Hawaii – Illegal, unregulated, and under-reported fishing threatens the resource security of island nations.
To combat these illegal fishing activities, the U.S. Coast Guard recently completed combined operations with shipriders from the Federated States of Micronesia as part of the Forum Fisheries Agency’s Operation Rai Balang 2019.
According to a release from the U.S. Coast Guard, it is estimated that illegal fishing accounts for about 30 percent of all fishing activity worldwide. This represents up to 26 million tons of fish illegally harvested each year, valued between $10 billion to $23 billion.
Under Operation Rai Balang, U.S. Coast Guard cutters Sequoia and Kiska worked with FSM law enforcement officers for three weeks as shipriders to patrol the FSM Exclusive Economic Zone.
According to the coast guard, the U.S. bilateral shiprider arrangement with FSM is only one of eleven such agreements across the region.
In a release, FFA said Operation Rai Balang ended on 29 March, finding only six infringements.
“The infringements were in relation to five vessels not displaying country flags and one vessel with a fish species that was not in accordance with its licence. These infringements have been reported to member countries for further investigation,” FFA said.

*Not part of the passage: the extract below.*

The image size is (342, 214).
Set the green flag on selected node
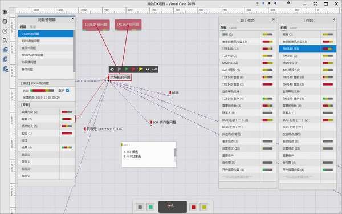pyautogui.click(x=127, y=70)
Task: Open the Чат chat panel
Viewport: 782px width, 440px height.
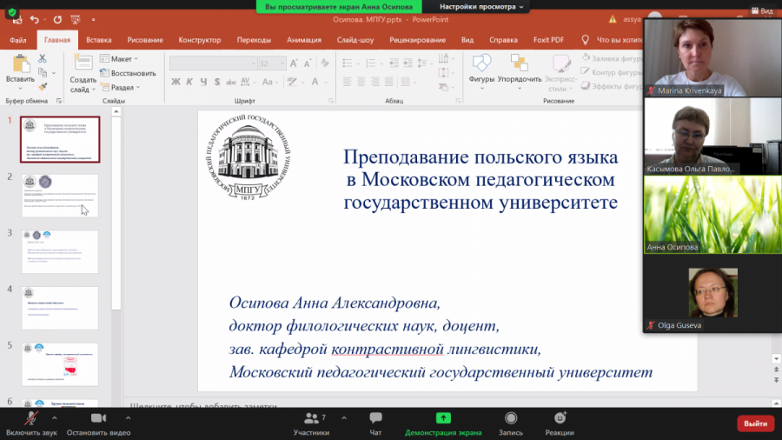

Chief of Staff, Inspector Tauatea Teketia from Kiribati had the following to say about the Operation. “As the first Chief of Staff from Kiribati, it was a great honour to be able to come to the FFA and be part of such a successful operation.”

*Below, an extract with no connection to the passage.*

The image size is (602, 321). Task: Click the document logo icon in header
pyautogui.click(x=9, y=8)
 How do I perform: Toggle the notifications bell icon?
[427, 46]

Teketia added, “The whole Operation was conducted in a very efficient manner where team work was maintained from the start to the end. Their great effort in carrying out their task in different fields was the key to make this Operation a success.”
According to FFA, the twelve-day annual operation involved several FFA member nations, such as the FSM, Kiribati, Nauru, Palau, PNG, Republic of Marshall Islands, Solomon Islands, Tuvalu, and Vanuatu, and the Quadrilateral Defence Coordination Group (QUADs) – Australia, New Zealand, France and the United States.